**Exercise requirements:** Rewrite the records below as a numbered list with one line per item, leaving out the blank lines.

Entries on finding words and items
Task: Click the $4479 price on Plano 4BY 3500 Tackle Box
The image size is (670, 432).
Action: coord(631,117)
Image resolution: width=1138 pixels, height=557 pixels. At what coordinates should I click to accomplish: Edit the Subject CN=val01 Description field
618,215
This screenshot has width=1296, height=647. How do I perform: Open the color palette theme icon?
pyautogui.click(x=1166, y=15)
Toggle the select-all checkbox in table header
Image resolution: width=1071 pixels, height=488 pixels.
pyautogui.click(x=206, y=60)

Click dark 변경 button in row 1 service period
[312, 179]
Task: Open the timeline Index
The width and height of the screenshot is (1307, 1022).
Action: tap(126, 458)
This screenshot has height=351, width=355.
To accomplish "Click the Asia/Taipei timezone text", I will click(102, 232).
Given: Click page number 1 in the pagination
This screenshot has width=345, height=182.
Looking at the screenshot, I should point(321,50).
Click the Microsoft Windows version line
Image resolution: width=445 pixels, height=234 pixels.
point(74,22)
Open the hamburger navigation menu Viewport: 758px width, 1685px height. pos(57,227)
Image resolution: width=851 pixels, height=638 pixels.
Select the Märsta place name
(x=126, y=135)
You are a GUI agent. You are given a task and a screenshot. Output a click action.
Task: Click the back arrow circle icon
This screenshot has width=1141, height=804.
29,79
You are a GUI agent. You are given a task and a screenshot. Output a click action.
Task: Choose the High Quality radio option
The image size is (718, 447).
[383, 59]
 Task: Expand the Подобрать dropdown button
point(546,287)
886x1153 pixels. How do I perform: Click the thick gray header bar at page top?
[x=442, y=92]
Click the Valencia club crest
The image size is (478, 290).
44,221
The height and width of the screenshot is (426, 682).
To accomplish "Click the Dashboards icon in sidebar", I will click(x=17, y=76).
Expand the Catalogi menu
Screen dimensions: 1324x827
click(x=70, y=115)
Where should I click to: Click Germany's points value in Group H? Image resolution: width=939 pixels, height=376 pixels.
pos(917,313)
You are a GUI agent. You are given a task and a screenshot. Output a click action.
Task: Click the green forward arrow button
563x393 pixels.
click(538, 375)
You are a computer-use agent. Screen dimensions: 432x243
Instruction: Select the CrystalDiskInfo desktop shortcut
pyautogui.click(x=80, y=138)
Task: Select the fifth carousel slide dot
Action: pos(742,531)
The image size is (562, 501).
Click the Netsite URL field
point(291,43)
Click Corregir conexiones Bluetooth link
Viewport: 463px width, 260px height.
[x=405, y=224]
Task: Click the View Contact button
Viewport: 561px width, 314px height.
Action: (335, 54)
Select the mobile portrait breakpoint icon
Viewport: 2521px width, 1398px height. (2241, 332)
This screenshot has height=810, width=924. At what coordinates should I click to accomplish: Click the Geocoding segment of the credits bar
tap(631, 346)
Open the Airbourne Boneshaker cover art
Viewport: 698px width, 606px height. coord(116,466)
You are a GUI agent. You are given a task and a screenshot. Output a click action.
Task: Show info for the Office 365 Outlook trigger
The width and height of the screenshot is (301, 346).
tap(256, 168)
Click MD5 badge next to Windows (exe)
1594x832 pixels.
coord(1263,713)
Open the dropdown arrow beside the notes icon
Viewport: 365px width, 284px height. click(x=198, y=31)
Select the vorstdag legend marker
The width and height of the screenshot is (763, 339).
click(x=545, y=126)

**The response:**
1. Task: Click the $4479 price on Plano 4BY 3500 Tackle Box
2. The image size is (670, 432).
3. Action: coord(631,117)
4. Image resolution: width=1138 pixels, height=557 pixels. At what coordinates should I click to accomplish: Edit the Subject CN=val01 Description field
5. 618,215
6. This screenshot has width=1296, height=647. How do I perform: Open the color palette theme icon?
7. pyautogui.click(x=1166, y=15)
8. Toggle the select-all checkbox in table header
9. Image resolution: width=1071 pixels, height=488 pixels.
10. pyautogui.click(x=206, y=60)
11. Click dark 변경 button in row 1 service period
12. [312, 179]
13. Task: Open the timeline Index
14. The width and height of the screenshot is (1307, 1022).
15. Action: tap(126, 458)
16. This screenshot has height=351, width=355.
17. To accomplish "Click the Asia/Taipei timezone text", I will click(102, 232).
18. Given: Click page number 1 in the pagination
19. This screenshot has width=345, height=182.
20. Looking at the screenshot, I should point(321,50).
21. Click the Microsoft Windows version line
22. Image resolution: width=445 pixels, height=234 pixels.
23. point(74,22)
24. Open the hamburger navigation menu Viewport: 758px width, 1685px height. pos(57,227)
25. Image resolution: width=851 pixels, height=638 pixels.
26. Select the Märsta place name
27. (x=126, y=135)
28. You are a GUI agent. You are given a task and a screenshot. Output a click action.
29. Task: Click the back arrow circle icon
30. This screenshot has width=1141, height=804.
31. 29,79
32. You are a GUI agent. You are given a task and a screenshot. Output a click action.
33. Task: Choose the High Quality radio option
34. The image size is (718, 447).
35. [383, 59]
36.  Task: Expand the Подобрать dropdown button
37. point(546,287)
38. 886x1153 pixels. How do I perform: Click the thick gray header bar at page top?
39. [x=442, y=92]
40. Click the Valencia club crest
41. The image size is (478, 290).
42. 44,221
43. The height and width of the screenshot is (426, 682).
44. To accomplish "Click the Dashboards icon in sidebar", I will click(x=17, y=76).
45. Expand the Catalogi menu
46. Screen dimensions: 1324x827
47. click(x=70, y=115)
48. Where should I click to: Click Germany's points value in Group H? Image resolution: width=939 pixels, height=376 pixels.
49. pos(917,313)
50. You are a GUI agent. You are given a task and a screenshot. Output a click action.
51. Task: Click the green forward arrow button
52. 563x393 pixels.
53. click(538, 375)
54. You are a computer-use agent. Screen dimensions: 432x243
55. Instruction: Select the CrystalDiskInfo desktop shortcut
56. pyautogui.click(x=80, y=138)
57. Task: Select the fifth carousel slide dot
58. Action: pos(742,531)
59. The image size is (562, 501).
60. Click the Netsite URL field
61. point(291,43)
62. Click Corregir conexiones Bluetooth link
63. Viewport: 463px width, 260px height.
64. [x=405, y=224]
65. Task: Click the View Contact button
66. Viewport: 561px width, 314px height.
67. Action: (335, 54)
68. Select the mobile portrait breakpoint icon
69. Viewport: 2521px width, 1398px height. (2241, 332)
70. This screenshot has height=810, width=924. At what coordinates should I click to accomplish: Click the Geocoding segment of the credits bar
71. tap(631, 346)
72. Open the Airbourne Boneshaker cover art
73. Viewport: 698px width, 606px height. coord(116,466)
74. You are a GUI agent. You are given a task and a screenshot. Output a click action.
75. Task: Show info for the Office 365 Outlook trigger
76. The width and height of the screenshot is (301, 346).
77. tap(256, 168)
78. Click MD5 badge next to Windows (exe)
79. 1594x832 pixels.
80. coord(1263,713)
81. Open the dropdown arrow beside the notes icon
82. Viewport: 365px width, 284px height. click(x=198, y=31)
83. Select the vorstdag legend marker
84. The width and height of the screenshot is (763, 339).
85. click(x=545, y=126)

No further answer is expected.